Prompt
Reproduce, without any changes, the entries starting at the line containing "Screen dimensions: 857x378" and ending at the line containing "Looking at the screenshot, I should (711, 171).", with both of those lines included.
++++
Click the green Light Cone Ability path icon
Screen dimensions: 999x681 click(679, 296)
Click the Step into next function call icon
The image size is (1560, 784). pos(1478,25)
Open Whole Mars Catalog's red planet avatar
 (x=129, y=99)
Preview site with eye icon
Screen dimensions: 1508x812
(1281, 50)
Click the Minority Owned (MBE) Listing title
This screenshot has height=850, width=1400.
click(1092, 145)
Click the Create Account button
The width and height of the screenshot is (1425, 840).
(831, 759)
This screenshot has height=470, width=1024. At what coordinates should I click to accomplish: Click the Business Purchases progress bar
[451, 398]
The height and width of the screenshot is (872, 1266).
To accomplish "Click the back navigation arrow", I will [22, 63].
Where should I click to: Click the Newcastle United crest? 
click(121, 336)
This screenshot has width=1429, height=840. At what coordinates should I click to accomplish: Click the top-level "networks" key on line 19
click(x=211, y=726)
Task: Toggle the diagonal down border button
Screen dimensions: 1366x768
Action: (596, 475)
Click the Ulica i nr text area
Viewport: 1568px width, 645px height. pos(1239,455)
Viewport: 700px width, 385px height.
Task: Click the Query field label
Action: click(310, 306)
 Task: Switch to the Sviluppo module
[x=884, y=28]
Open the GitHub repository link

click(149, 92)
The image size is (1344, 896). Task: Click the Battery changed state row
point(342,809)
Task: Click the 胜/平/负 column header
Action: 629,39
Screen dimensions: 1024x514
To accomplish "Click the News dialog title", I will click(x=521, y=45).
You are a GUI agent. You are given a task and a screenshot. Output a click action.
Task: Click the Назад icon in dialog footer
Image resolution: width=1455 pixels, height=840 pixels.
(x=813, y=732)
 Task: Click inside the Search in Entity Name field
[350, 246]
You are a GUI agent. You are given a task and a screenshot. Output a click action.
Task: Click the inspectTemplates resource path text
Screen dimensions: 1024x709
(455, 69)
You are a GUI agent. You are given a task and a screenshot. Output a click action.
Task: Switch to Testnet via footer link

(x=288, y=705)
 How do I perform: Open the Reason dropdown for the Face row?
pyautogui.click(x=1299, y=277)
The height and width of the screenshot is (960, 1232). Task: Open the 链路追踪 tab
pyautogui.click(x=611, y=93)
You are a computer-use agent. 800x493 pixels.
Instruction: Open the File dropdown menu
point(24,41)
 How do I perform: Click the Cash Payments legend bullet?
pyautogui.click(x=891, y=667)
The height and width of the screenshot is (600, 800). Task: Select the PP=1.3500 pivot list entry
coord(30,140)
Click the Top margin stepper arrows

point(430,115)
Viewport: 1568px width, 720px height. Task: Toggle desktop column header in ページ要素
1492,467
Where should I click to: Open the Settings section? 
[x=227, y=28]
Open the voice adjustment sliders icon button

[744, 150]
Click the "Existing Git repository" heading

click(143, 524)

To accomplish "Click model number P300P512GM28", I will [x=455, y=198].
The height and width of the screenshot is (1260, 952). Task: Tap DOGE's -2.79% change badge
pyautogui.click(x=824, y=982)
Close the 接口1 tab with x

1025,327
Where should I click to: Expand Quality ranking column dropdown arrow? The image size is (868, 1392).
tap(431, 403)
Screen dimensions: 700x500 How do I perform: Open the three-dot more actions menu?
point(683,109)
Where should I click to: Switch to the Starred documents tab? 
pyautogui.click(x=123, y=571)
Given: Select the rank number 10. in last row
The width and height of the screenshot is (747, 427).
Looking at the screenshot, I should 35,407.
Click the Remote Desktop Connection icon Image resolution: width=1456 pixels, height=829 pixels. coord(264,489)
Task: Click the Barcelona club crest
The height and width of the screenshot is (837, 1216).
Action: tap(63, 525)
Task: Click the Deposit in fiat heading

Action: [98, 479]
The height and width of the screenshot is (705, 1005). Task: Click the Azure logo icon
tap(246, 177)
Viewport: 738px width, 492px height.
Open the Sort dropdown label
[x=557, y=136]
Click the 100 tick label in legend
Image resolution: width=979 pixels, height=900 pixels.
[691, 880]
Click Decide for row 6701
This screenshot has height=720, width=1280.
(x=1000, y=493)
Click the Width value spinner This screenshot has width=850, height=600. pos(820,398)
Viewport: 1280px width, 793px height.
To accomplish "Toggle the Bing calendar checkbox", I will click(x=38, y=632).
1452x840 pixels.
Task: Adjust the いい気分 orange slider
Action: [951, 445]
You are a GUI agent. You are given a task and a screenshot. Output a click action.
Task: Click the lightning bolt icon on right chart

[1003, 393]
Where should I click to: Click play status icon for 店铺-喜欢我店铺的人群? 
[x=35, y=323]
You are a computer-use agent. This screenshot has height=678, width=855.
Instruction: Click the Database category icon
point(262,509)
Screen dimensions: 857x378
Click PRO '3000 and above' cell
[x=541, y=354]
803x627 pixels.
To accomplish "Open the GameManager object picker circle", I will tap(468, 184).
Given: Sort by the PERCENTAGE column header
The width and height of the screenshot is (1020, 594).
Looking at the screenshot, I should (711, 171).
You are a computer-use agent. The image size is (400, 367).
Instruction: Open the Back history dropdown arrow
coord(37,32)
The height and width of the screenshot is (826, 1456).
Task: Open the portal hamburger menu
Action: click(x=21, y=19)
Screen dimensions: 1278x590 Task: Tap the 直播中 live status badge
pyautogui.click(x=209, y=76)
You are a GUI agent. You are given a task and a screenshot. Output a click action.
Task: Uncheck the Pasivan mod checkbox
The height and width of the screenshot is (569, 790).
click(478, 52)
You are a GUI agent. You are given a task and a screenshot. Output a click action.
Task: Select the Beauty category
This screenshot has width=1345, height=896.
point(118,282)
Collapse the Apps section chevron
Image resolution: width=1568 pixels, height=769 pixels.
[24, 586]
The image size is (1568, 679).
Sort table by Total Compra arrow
++++
Task answer
Screen dimensions: 857x378
Click PRO '3000 and above' cell
[x=541, y=354]
803x627 pixels.
To accomplish "Open the GameManager object picker circle", I will tap(468, 184).
Given: Sort by the PERCENTAGE column header
The width and height of the screenshot is (1020, 594).
Looking at the screenshot, I should (711, 171).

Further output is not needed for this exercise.